The entries below should be repeated exactly, with no pictures carried over.

▽

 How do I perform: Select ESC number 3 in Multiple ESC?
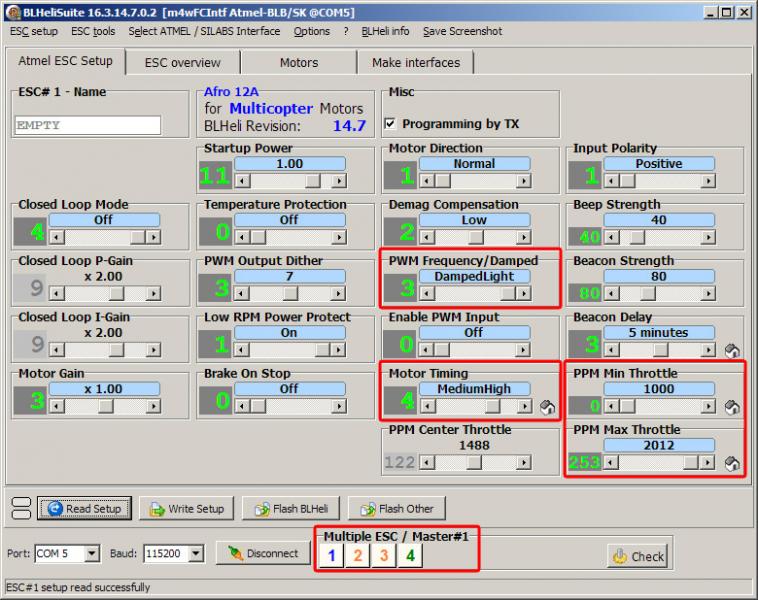pos(383,555)
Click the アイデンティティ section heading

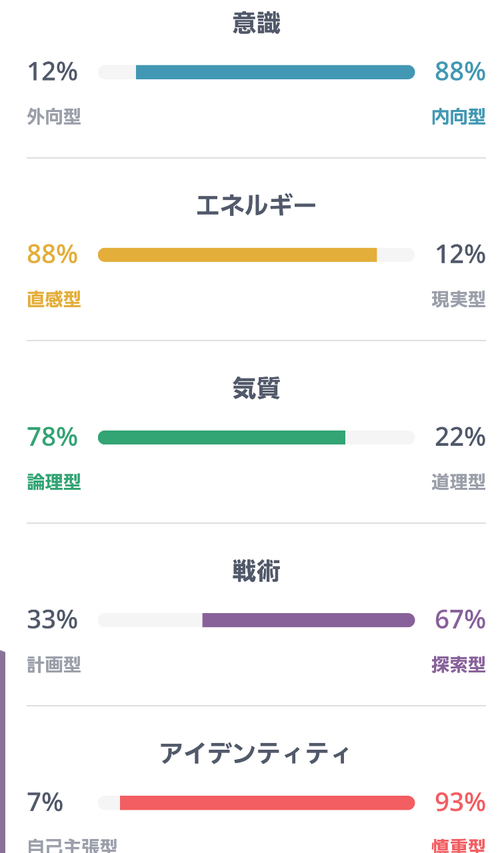[254, 755]
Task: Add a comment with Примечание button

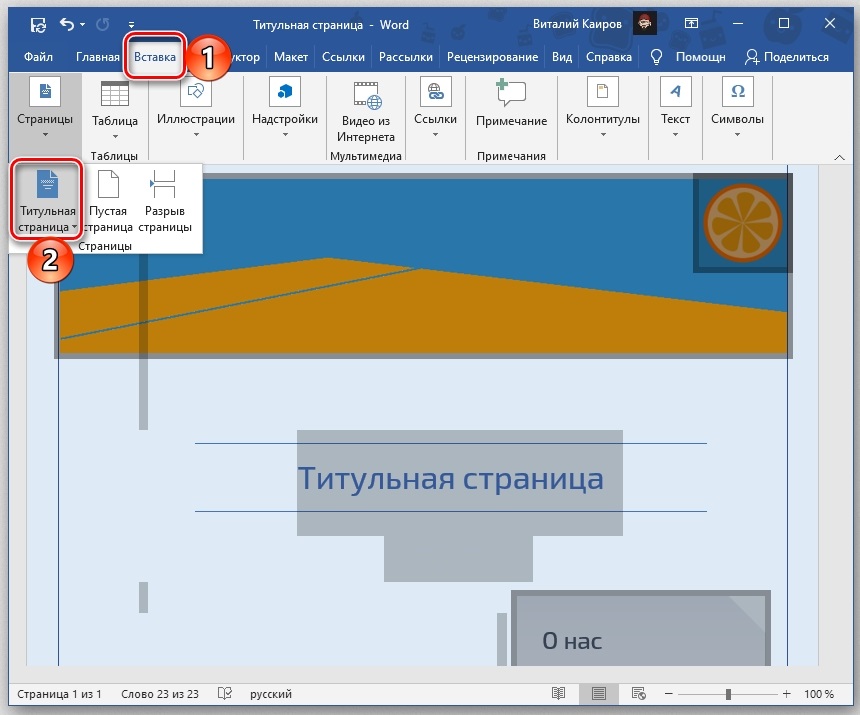Action: coord(511,105)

△

Exercise answer.
 How do I perform: Select ESC number 3 in Multiple ESC?
pos(383,555)
Click the アイデンティティ section heading

[254, 755]
Task: Add a comment with Примечание button

Action: coord(511,105)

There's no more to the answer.